Фонетизм понимания сингармонизма отражается и в традиционном представлении туранского вокализма как дихотомии «корневой вокализм: аффиксальный вокализм», основанием для чего послужило то простое обстоятельство, что аффикс, в отличие от корня, не имеет с сегментной точки зрения самостоятельной («словарной») огласовки. Сравнение таких морфем, как венг. ház , hez , híz , hoz , höz , húz , показывает, что с точки зрения словаря здесь имеется лишь четыре единицы: три корневых морфемы ház ‘дом’, híz-ás ‘прибавление в весе’, húz-ás ‘тираж’ и одна аффиксальная (показатель аллатива), существующая в трех разновидностях, ср.: ablakhoz ‘к окну’, étteremhez ‘к ресторану’, küszöbhöz ‘к порогу’. Корреляции по тембру и лабилизации признаются независимыми лишь в подсистеме корневого вокализма; в аффиксальном вокализме, вслед за Трубецким, постулируются две архифонемы («широкая» и «узкая»), в которых данные противопоставления нейтрализуются.

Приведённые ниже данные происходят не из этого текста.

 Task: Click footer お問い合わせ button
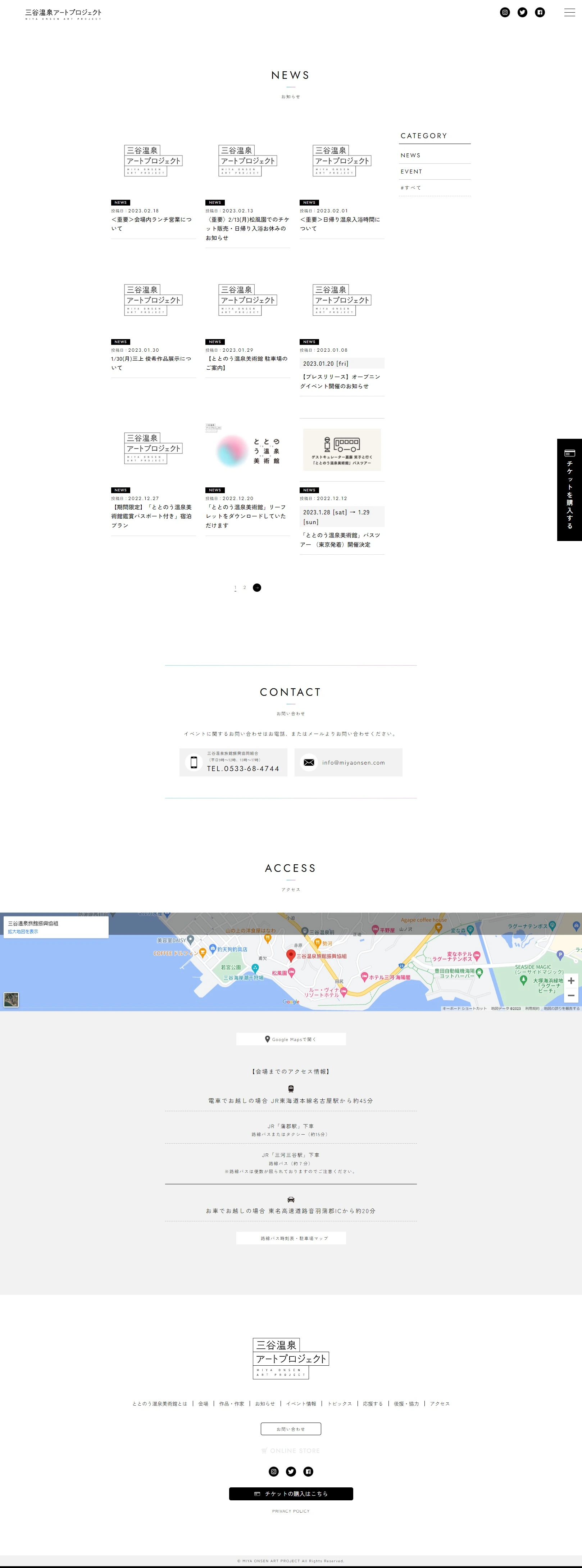coord(291,1429)
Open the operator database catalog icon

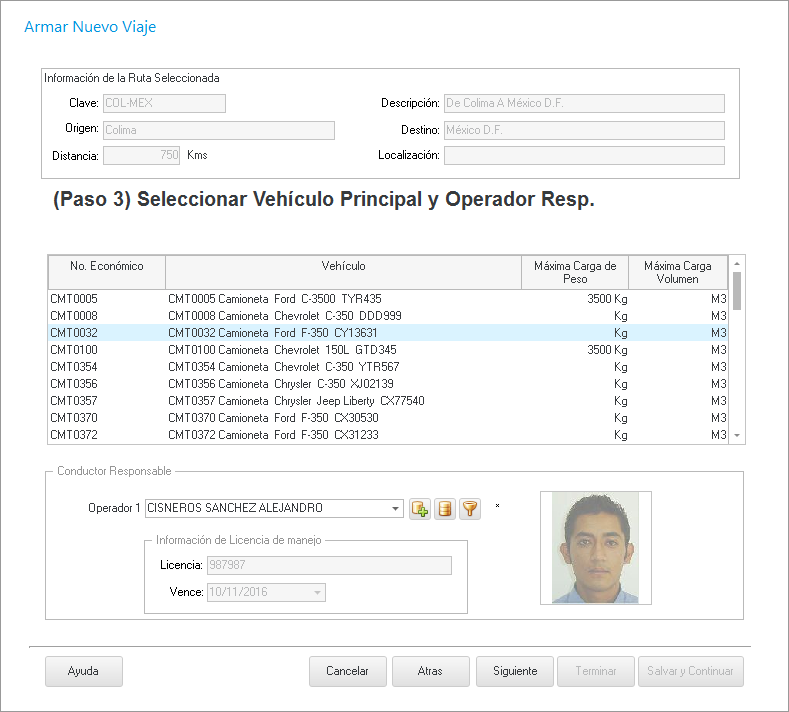tap(445, 509)
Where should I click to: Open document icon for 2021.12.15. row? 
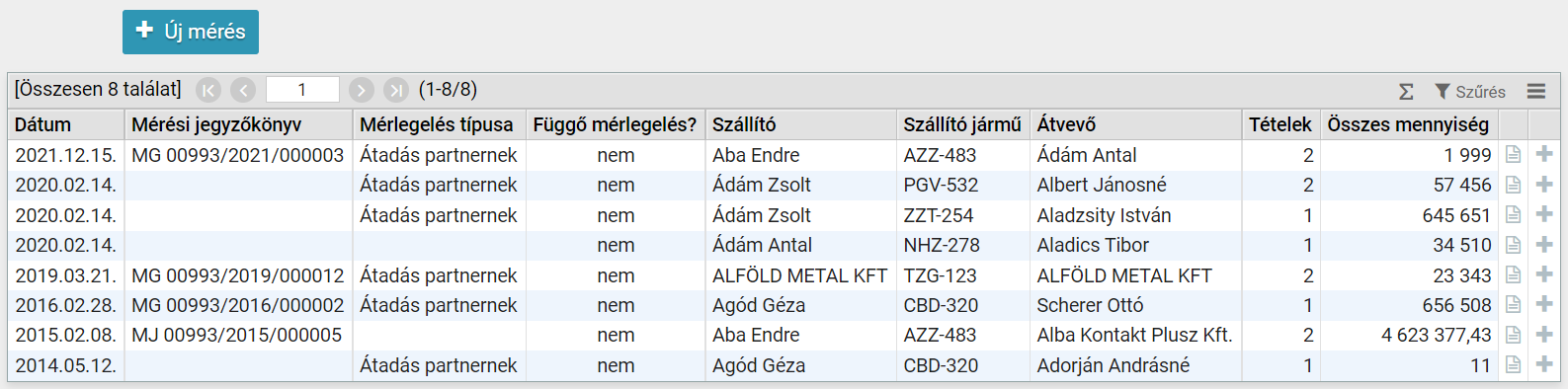[1513, 155]
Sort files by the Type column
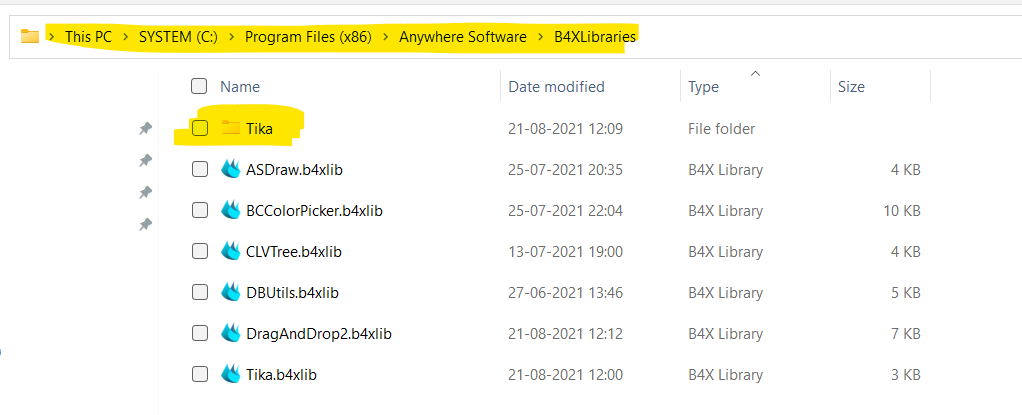The image size is (1022, 415). (x=703, y=87)
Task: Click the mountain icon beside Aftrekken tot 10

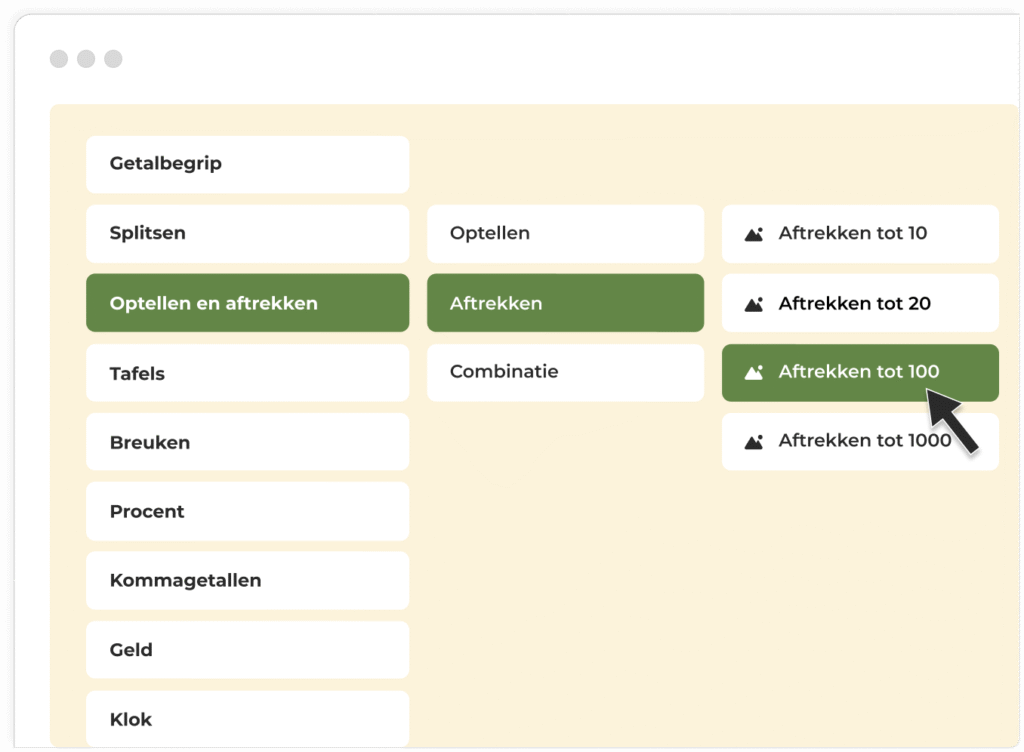Action: click(x=753, y=233)
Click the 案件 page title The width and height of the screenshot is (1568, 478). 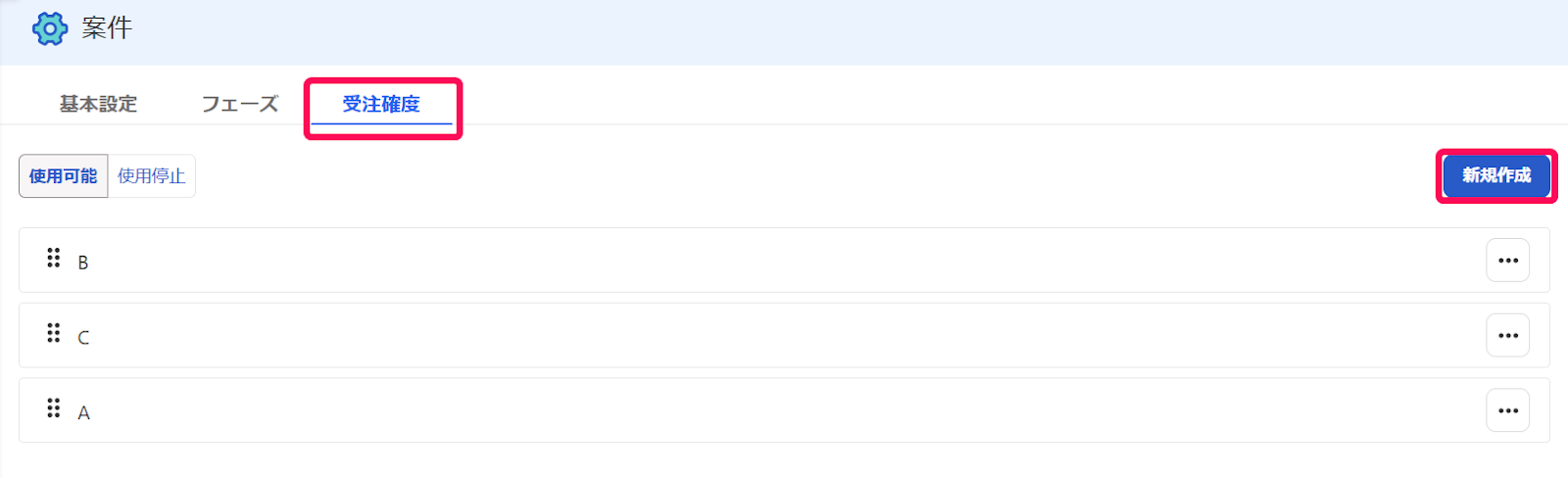tap(107, 28)
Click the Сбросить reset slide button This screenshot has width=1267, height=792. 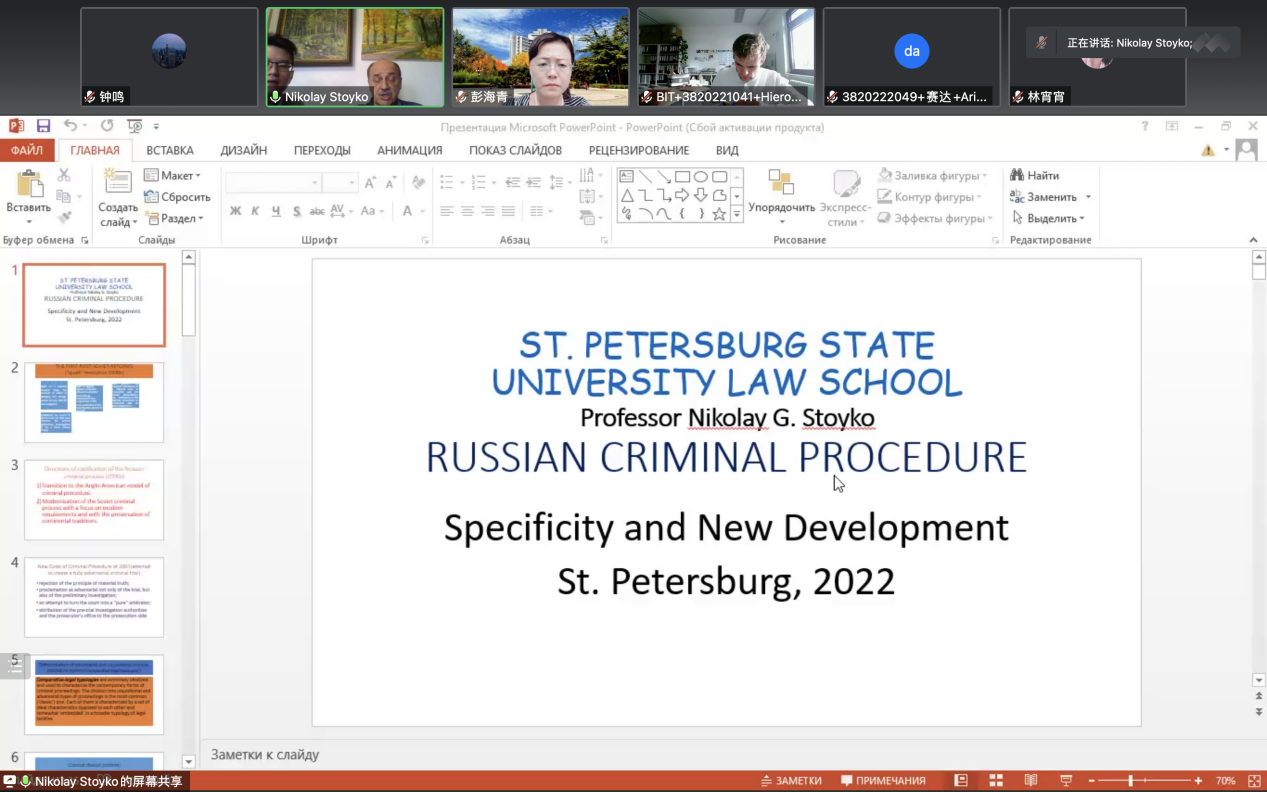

Однако, как отметил сам М. А. Черкасский, разделяющий эту точку зрения, соотношение двух вокалических подсистем таково, что «гласные ударных и неударных слогов фонологически (точнее, морфонологически) не идентичны… так как они никогда не встречаются в составе морфем одной и той же категории» [Черкасский 1965: 87]. Следовательно, указанные подсистемы находятся в отношении грамматической дополнительности, а это означает, что с морфонологической точки зрения они должны трактоваться как варианты одной системы. Из этого следует, что превосходство корня над аффиксом в сингармоническом отношении весьма иллюзорно. Как варианты одной морфонологической структуры, огласовки корня и аффикса в равной степени независимы друг от друга и, как варианты, друг от друга неотделимы. Не случайно Н. А. Баскаков счел возможным сделать вывод, что «строгая симметрия в противопоставлении гласных фонем позволяет установить для типичной структуры вокализма тюркских языков наличие одной фонотемы» [Баскаков 1965]. Эта «фонотема» есть не что иное, как просодический признак, играющий роль словесного акцента.
3.Между прочим, «фонемическая предвзятость» большинства урало-алтаистических исследований имеет известные объективные предпосылки в существовании так называемых нейтральных с точки зрения сингармонизма гласных, наиболее явственно выделяемых в финно-угорских языках. В данном вопросе можно различать две стороны – диахроническую и синхроническую. Кроме того, в самой синхронии надо различать субстанциональный и структурный (функциональный) аспекты.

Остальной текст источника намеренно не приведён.